Nascido no ano da (des)graça de 1971, Renato Filipe Cardoso é, no universo da poesia, uma das suas estrelas mais cintilantes. Ou, dito de forma mais certeira e colocando um pouco menos de glitter, mais provocantes. Autor de diversas publicações em jornais, revistas literárias e antologias poéticas, bem como de alguns contos e diversos livros de poesia, tem participado como poeta convidado, conferencista e/ou dizedor em diversos eventos e festivais literários, fazendo dele um dos mais requisitados stand up poetriants (acabámos de inventar isto). Foi jornalista e publicitário, sendo actualmente locutor comercial e apresentador de televisão, poeta, dizedor e editor. Em 2007 fundou a Texto Sentido, uma microeditora que está longe de o tornar mais rico, e a Voz-off®, agência de locução e voz que tem a missão de pagar as contas e tudo o resto.
Na edição deste ano do Arquipélago de Escritores, Renato Filipe Cardoso sentou-se na esplanada do Café O Internacional para uma Conversa na Fronteira, conduzida por Ana Cristina Gil (Professora Associada da Universidade dos Açores (UAc), onde tem leccionado disciplinas nas áreas da Cultura Portuguesa, Jornalismo e Língua Portuguesa), que levou os participantes numa viagem por um percurso literário com muitos quilómetros, contra-relógios e etapas de montanha.
Na apresentação, e fazendo uso das palavras de Eduardo Lourenço, Ana Cristina Gil falou da “aventura da linguagem”, destacando na poesia de Renato Filipe Cardoso a capacidade de, com as coisas do dia a dia, criar efeitos inusitados, numa obra com muitas imagens e metáforas e que possui a “capacidade enorme de surpreender o leitor”. Uma obra que “pensa também Portugal, com poemas mais políticos e interventivos”, e que olha para “a sociedade contemporânea e os seus vícios”.
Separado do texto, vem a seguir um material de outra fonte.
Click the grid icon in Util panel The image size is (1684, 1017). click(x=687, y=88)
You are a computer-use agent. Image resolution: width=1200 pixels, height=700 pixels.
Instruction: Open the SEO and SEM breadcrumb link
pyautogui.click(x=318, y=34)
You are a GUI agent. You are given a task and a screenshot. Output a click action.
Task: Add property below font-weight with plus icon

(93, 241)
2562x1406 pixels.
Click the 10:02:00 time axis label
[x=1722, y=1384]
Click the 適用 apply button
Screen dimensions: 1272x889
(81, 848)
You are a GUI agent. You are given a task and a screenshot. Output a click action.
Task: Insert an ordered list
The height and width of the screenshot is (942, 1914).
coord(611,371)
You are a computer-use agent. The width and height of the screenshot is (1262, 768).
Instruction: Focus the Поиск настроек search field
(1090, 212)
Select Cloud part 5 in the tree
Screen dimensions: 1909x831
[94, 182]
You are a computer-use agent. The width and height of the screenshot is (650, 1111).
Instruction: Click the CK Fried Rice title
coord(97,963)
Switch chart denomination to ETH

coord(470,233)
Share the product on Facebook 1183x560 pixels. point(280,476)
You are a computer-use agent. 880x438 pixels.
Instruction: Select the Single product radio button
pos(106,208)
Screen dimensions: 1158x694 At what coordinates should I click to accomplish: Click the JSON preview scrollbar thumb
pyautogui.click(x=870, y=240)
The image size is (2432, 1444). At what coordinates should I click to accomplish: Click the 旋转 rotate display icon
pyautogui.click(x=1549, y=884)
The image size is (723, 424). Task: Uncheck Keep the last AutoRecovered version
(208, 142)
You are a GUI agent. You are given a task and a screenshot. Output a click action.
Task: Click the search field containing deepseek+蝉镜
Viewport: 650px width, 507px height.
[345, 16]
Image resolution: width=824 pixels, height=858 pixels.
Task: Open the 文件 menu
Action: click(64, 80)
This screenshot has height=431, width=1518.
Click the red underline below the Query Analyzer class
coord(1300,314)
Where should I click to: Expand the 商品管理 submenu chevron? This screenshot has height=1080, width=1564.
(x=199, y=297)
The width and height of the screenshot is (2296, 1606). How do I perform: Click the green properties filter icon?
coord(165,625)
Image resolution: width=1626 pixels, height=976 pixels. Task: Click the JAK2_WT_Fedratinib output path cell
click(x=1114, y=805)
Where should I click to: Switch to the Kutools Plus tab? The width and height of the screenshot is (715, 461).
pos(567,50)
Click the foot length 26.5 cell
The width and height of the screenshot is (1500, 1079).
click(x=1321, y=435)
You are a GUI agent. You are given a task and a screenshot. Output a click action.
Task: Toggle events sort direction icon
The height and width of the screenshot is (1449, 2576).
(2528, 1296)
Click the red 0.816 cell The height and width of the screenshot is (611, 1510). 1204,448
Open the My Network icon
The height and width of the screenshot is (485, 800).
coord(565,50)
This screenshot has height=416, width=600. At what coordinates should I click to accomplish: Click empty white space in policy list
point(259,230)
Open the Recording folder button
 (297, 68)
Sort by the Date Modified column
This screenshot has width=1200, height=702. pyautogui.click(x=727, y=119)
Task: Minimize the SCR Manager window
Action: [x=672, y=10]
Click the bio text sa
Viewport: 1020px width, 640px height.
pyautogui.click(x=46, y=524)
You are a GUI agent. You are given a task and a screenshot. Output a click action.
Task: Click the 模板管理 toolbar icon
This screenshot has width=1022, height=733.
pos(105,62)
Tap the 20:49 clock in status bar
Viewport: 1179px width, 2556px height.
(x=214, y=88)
Foi no Pinguim Café, lugar da cidade do Porto onde se diz poesia há 35 anos ininterruptos, que Renato despertou para a poesia. “Um caldeirão poético. Era inevitável que a poesia se tornasse algo de vital para mim”. Porém, entre o fenómeno mimético e a vergonha da publicação, acabou por mostrar o primeiro livro quando havia já dobrado o cabo dos quarenta, altura em que sentiu ter maturado “essa voz própria”.
Sempre muito crítico no que diz respeito ao ensino da poesia das escolas, considera que “os miúdos não têm os mesmos referenciais dos poemas que estudam. Aprendem a não gostar de poesia. Falta a aprendizagem para a fruição”. Mas o que tem, afinal, de especial a poesia? “A poesia obriga-nos a usar os nossos próprios argumentos, numa solidão sincronizada – a minha definição de poesia. Ninguém consegue vestir a nossa pele, e a poesia é uma forma de nos tocarmos uns aos outros” – sem mãozinhas, claro, que estes são tempos para ter cuidado extra.
Recusando a poesia como exercício estético, relembra a oralidade e a proximidade como elementos fundadores da linguagem poética, aproveitando a embalagem para um olhar sobre o mundo editorial. “O mercado livreiro está centrado nos escritores e não nos leitores, o que promove o culto do ego. Temos escritores que seriam óptimos candidatos a Nobel e que vendem 400 livros por ano”. Isto sem esquecer “o mundo profissionalizado e viciado dos prémios”.
Porém, nem mesmo todas as contrariedades do mundo retiram o optimismo poético e de vida a Renato Filipe Cardoso, que afirmou que as tertúlias são, ainda, uma realidade de peso, e que “existe um tipo de poesia para todos nós. Existem caminhos para aproximarmos as pessoas da escrita”. Como aconteceu quando lançou “Cavalo de Troika” em Paredes de Coura, entre muita música e ainda mais cerveja, e que mostrou a “miúdos de 16, 18, 20 anos” que a poesia não tem de ser aquele bicho estranho do zoo literário. “A escrita tem de ter o papel de desassossegar”.
Sobre a sua linhagem literária, antes de destacar Herberto Helder como o poeta de eleição – ou de Ana Cristina Gil ter referido os “Contos do Gin-Tonic”, de Mário-Henrique Leiria -, Renato brincou dizendo que lia Tino de Rãs, nem que seja por ter inventado o melhor slogan de sempre: o país precisa de Tino. Ainda houve tempo para sonharmos com uma das suas playlists para dormir – onde se deita boa gente como The Smiths, Tom Waits ou Micah P. Hinson – , conhecer a Casa da Poesia – um projecto de vida que poderá estar para breve – ou escutar, em jeito de última para o caminho, uma anedota que poderia muito bem ser um verso para ser sprayado nas paredes do mundo: “Os The Doors são a banda preferida dos jeovás”.